Similarly, the numerical experiments are not discussed at all and are hard to interpret. I find it hard to draw conclusions from these experiments.
I would recommend the description of the algorithm be moved ahead of section 4. Section 4 is hard to judge on the first read as the algorithm generating the claimed results is not yet presented.
The assumption that Base algorithms only have access to rewards of rounds when they are selected, seems artificial and restrictive. It would be helpful to gauge the applicability of the setting if there were a few examples of real life scenarios where this assumption is satisfied.
Edit after rebuttal:
I'd like to thank the authors for their feedback.
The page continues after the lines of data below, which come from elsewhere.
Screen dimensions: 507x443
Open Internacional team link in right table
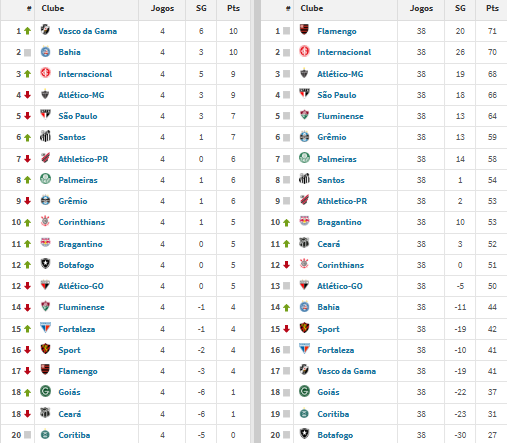pyautogui.click(x=344, y=52)
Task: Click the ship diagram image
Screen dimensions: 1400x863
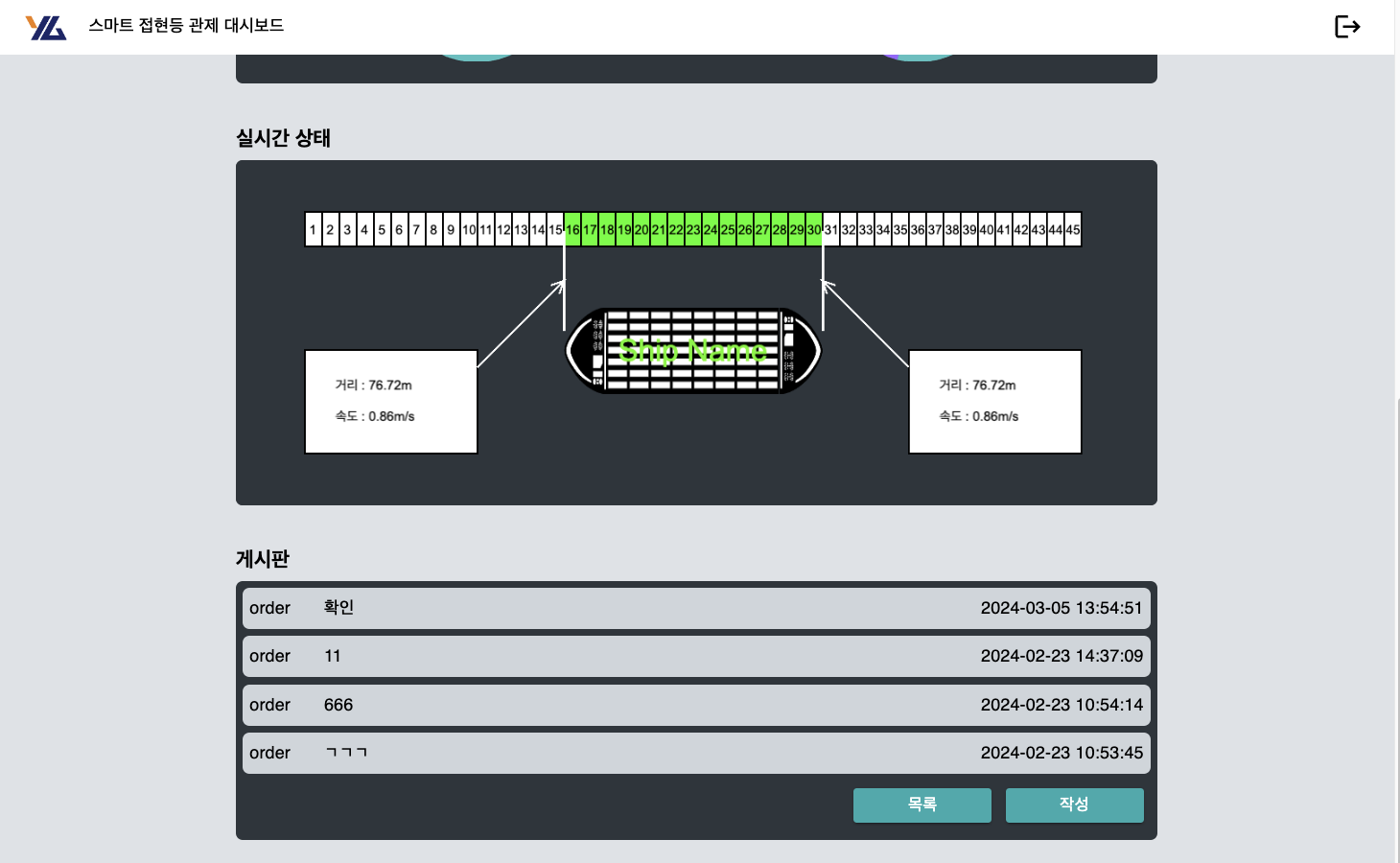Action: 692,351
I found the response eased most of my concerns and clarified a series of misunderstandings. I will therefore raise my score to 7 (accept). In detail:
- Thank you for pointing out the implementation details in the Appendix. I missed them the first time around.
- I still find the experiments would benefit from further discussion
- thank you for clarifying that using the observations only for the algorithm that was active is a design choice
- my concerns regarding correctness below are also eased

__ Correctness__: The empirical methodology is not presented in detail and I think it's not trivial to reproduce the results in all the figures presented here. I have not checked the proofs in the appendix.
The claim on line 227-229 needs to be detailed:
"Since the instantaneous regret of Step 2 is 1/s times the cumulative regret of Step 1, the cumulative regret of Step 2 over S states is bounded roughly by log(S) * regret of step 1."
I find this questionable since if all the samples happened after S rounds, this would be true. But the regret of the base algorithm is sublinear, meaning in earlier rounds, we have higher regret. Most samples are drawn earlier so worse plays are going to be overrepresented in the cumulative regret, whereas only last samples will roughly be bounded as advertised. Is this concern founded or am I missing something? I would like this aspect to be explained more clearly.

__ Clarity__: The paper is generally well written but I would prefer the structure to be revisited and the algorithm presented ahead of the Applications (swap sections 5 and 4).
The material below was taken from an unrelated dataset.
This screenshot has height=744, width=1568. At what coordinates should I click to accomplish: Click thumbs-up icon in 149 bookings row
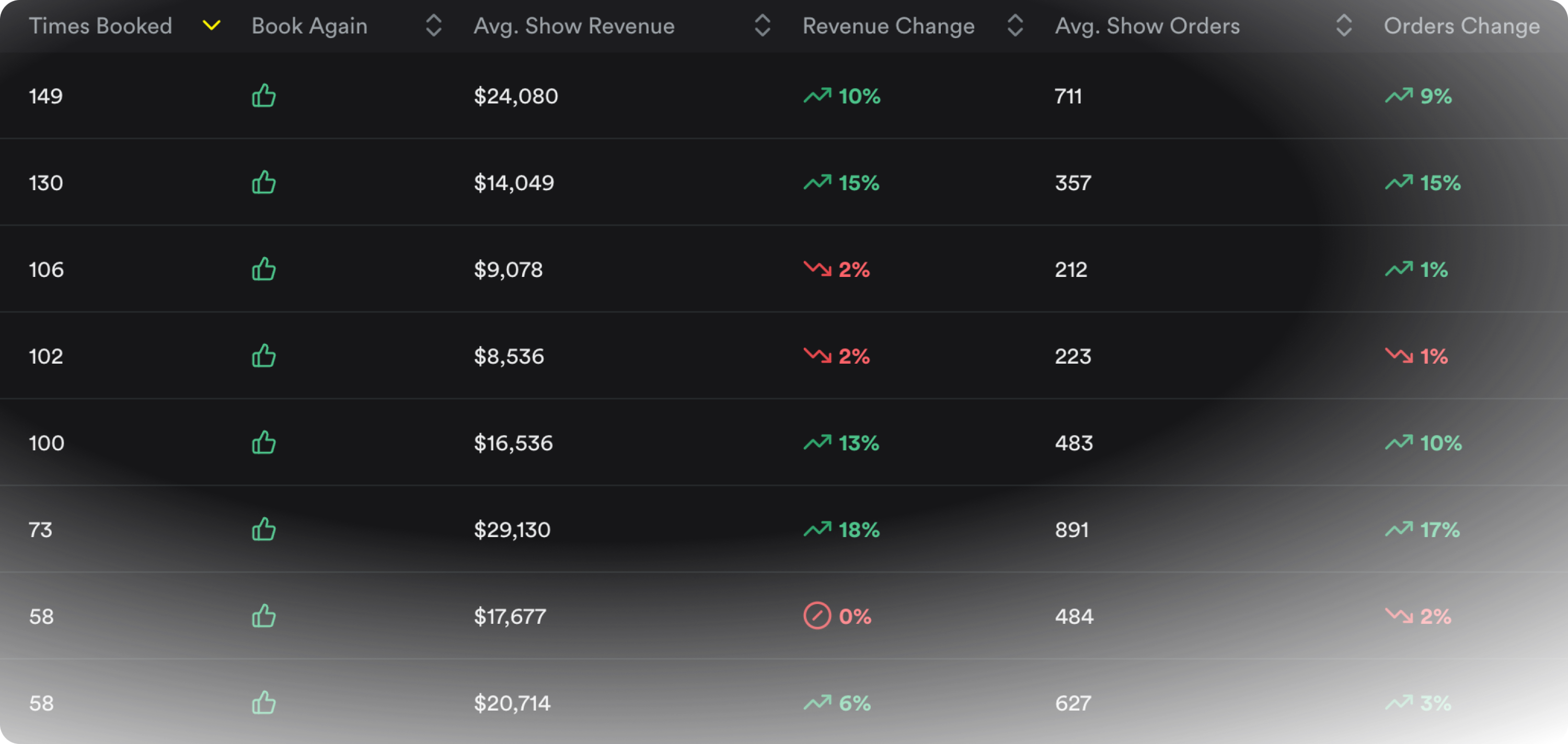click(x=263, y=96)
__ Relation to Prior Work__: I think this can be improved particularly for the results in section 4. I would like to see references to the existing regret bounds in the settings described.

__ Reproducibility__: No

__ Additional Feedback__: I like the problem tackled here and the relative simplicity of the method, though I think the discussion of the results is lacking. More discussion is needed around the context of the theoretical and numerical results in section 4, what are the improvements over the state of the art that the method enables. I would like to be clear where the results improve upon the state of the art and where existing results are recovered (through this more general method). Baselines of other competing algorithms would also be useful to gauge the quality of the numerical experiments. As is, the paper appears too dense.
Other questions and remarks:
On line 94: what is $i$?
In Step 2 of the smoothing procedure, how are cases where the action set changes handled in the sampling from history. Take a linear contextual bandit for example, at every round, the feature vectors change so at round t, we might see completely new arms relative to the history 1...t. How does Step 2 of the algorithm adapt to this?
What do lines 6 through 11 in the pseudocode do? It appears the algorithms is selecting arms when it is not chosen by the meta-policy, why is the purpose of this step given the algorithm receives no feedback?